* [Requirement]
Pick out each line of the records that includes the string "agent", and copy it.

* [Data supplied]

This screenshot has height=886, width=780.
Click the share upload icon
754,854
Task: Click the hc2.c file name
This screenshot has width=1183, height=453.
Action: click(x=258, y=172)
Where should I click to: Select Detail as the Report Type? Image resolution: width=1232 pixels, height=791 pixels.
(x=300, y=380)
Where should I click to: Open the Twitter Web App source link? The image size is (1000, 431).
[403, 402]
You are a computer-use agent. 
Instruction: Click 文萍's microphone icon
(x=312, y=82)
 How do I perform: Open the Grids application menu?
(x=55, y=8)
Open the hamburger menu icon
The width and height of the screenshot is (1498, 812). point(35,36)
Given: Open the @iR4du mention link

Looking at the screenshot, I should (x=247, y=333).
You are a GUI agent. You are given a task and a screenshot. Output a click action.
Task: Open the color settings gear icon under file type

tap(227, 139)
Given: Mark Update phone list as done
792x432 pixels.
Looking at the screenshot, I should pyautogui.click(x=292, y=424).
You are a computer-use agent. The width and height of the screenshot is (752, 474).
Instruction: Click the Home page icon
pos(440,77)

* [Answer to this exercise]
You are a computer-use agent. 
You are a GUI agent. You are given a task and a screenshot. Output a click action.
You are a computer-use agent. The width and height of the screenshot is (752, 474).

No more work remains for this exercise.